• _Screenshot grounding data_
════════════════

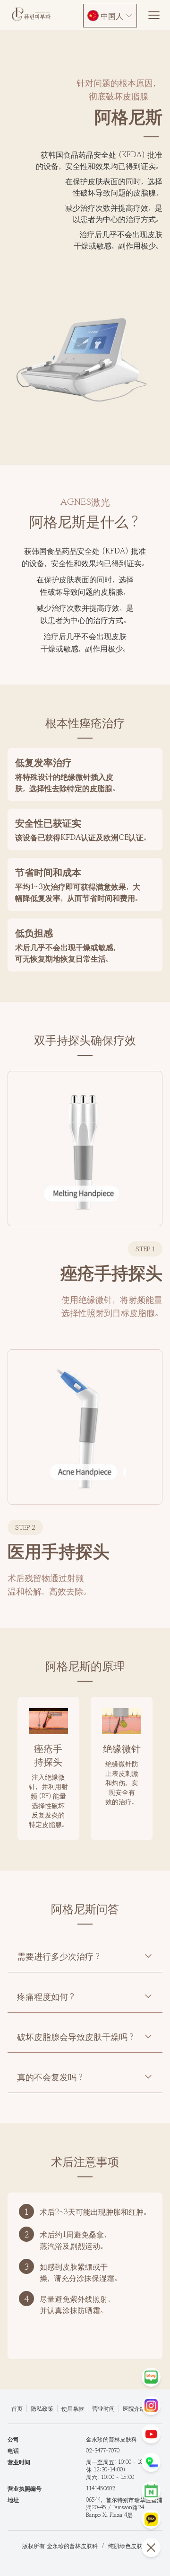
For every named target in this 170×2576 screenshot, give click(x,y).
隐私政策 (42, 2408)
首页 (17, 2408)
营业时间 (103, 2408)
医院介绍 (134, 2408)
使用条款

════════════════

• _What is required_
Each record must be returned exactly as it stands, and the images omitted.

• _Answer space_
For every named target in this 170×2576 screenshot, give click(x,y).
隐私政策 (42, 2408)
首页 (17, 2408)
营业时间 (103, 2408)
医院介绍 (134, 2408)
使用条款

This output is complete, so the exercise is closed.